> **Selection**
Science Fair Project Encyclopedia
A diving bell is a cable suspended watertight chamber, open at the bottom, that is lowered underwater to operate as a base or a means of transport for a small number of divers. Unlike a submarine it is not designed to move under the control of its occupants, nor to operate independently of its tether.
Diving bells are used as underwater rescue vessels and by working divers doing underwater work and salvage. The bell is lowered into the water by cables from a crane attached to a ship or dock. The bell is ballasted so as to remain upright in the water and to be negatively buoyant so that it sinks even when completely full of air.
- Fresh gas is available for breathing by the occupants. Exhaled gas is expelled under the lip of the wet bell, where it rises naturally to the surface.
- As a wet bell is lowered, the extra pressure from the water compresses the gas in the bell. If the gas pressure inside the bell were not raised to the outside water pressure, the bell would partially fill with water. Adding compressed gas ensures that the usable workspace within the bell remains constant as the bell descends in the water.

> **Exercise description**
Carry on the passage about diving bells from the point where it stops.

> **Given entries**
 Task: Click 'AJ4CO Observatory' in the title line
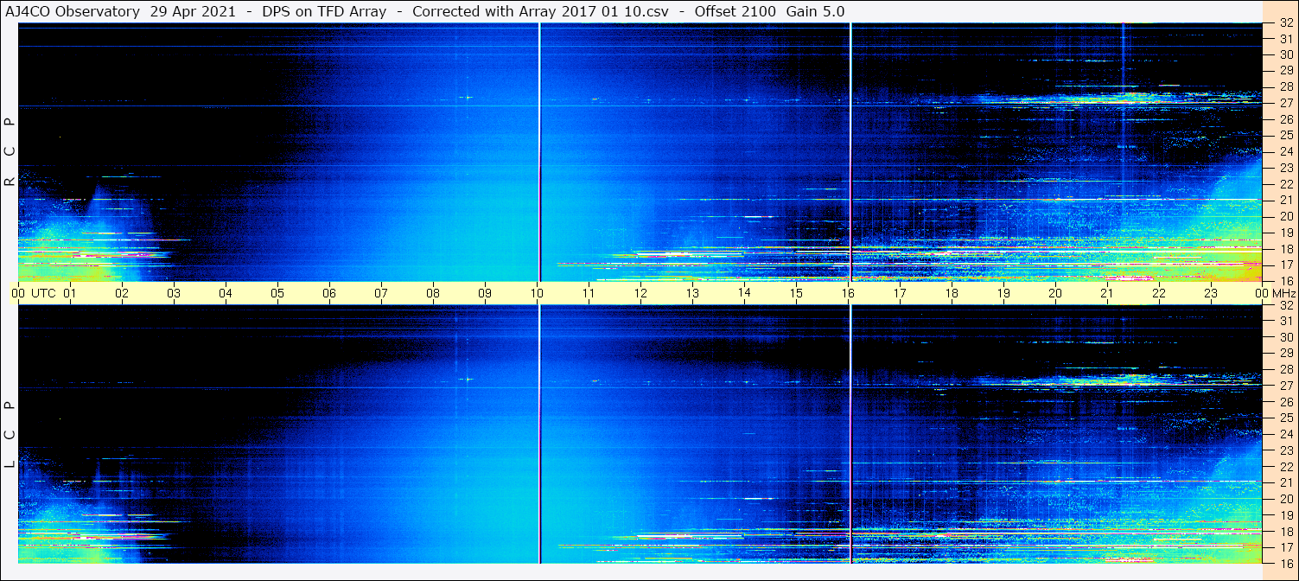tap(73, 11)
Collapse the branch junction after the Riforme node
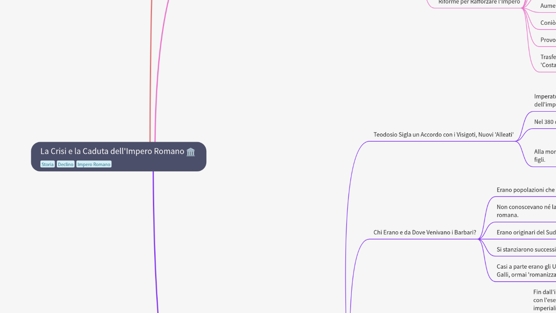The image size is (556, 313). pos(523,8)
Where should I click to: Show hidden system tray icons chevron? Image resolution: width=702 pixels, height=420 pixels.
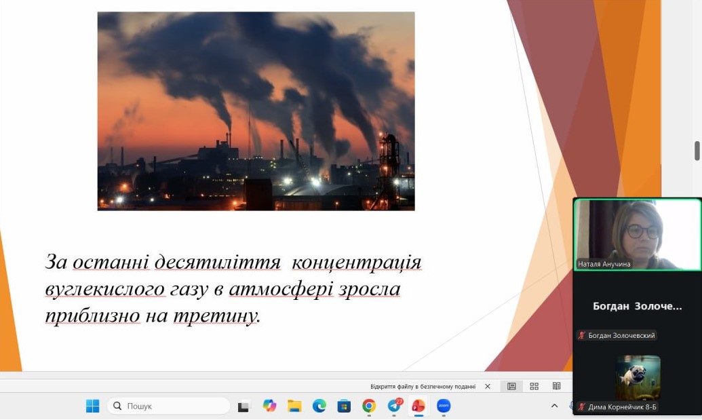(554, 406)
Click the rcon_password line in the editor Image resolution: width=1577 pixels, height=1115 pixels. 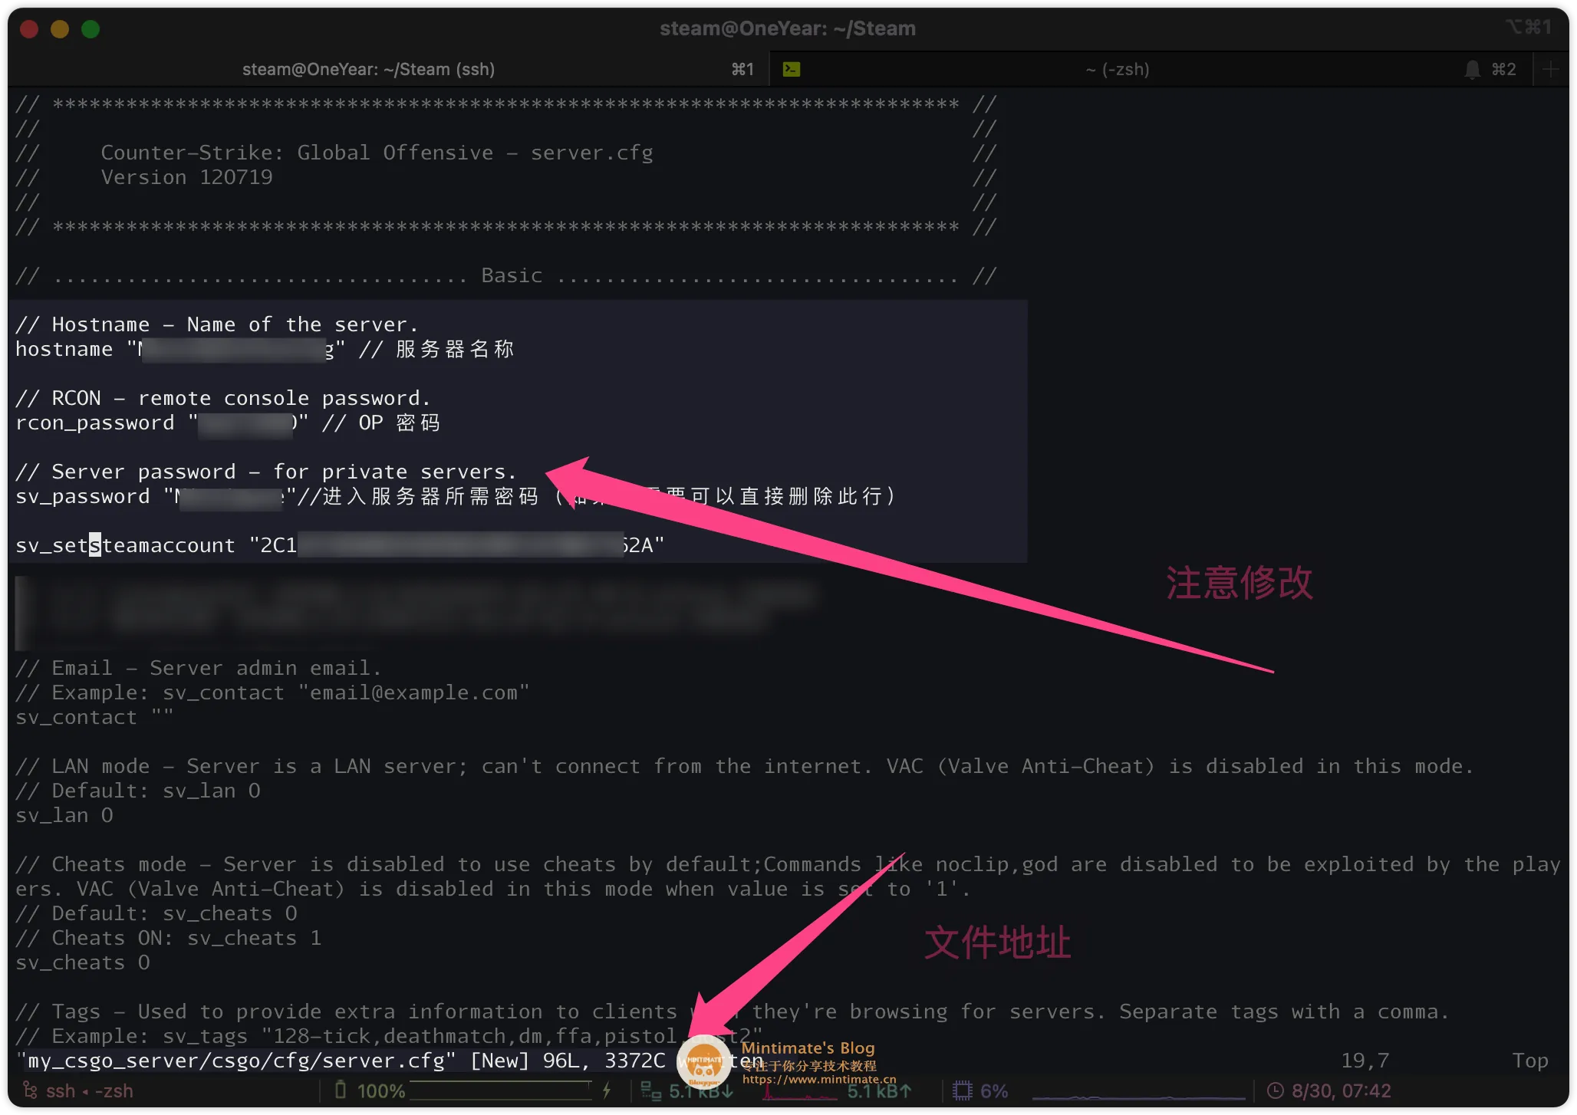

---

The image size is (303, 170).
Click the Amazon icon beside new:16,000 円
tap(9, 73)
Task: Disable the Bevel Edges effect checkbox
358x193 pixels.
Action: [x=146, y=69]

* * *

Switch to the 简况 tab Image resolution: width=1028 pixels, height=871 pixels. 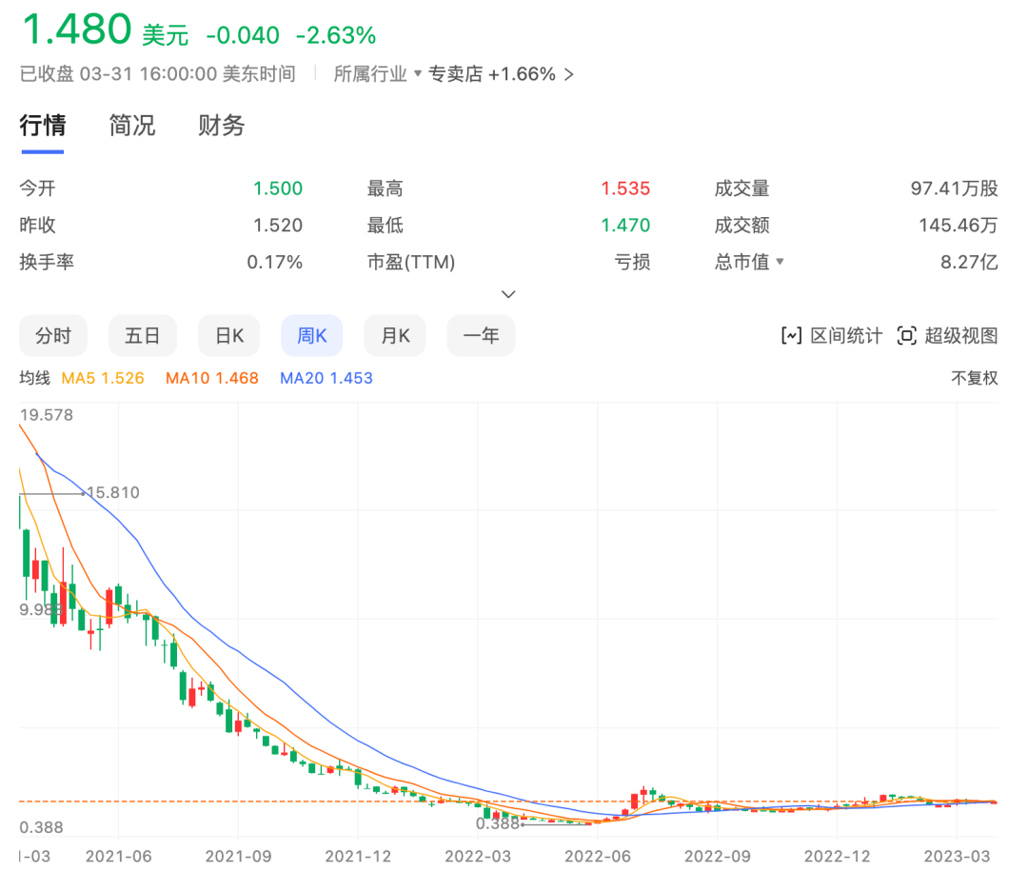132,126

> **Final result**
A similar principle to that of the wet bell is used in the diving helmet of standard diving dress, where compressed air is provided to a helmet carried on the diver's shoulders. Additional weights are carried on the waist and feet to prevent overturning. The modern equivalent of this diving equipment is used in surface supplied diving.
The diving bell is one of the earliest types of equipment for underwater work and exploration. Its use was described by Aristotle in the 4th century BC. In 1535, Guglielmo de Loreno created and used what is considered to be the first modern diving bell.
The earliest applications were probably for commercial sponge fishing. A diving bell was used to salvage cannon from the Swedish warship HMS Wasa in the period immediately following its sinking in 1628.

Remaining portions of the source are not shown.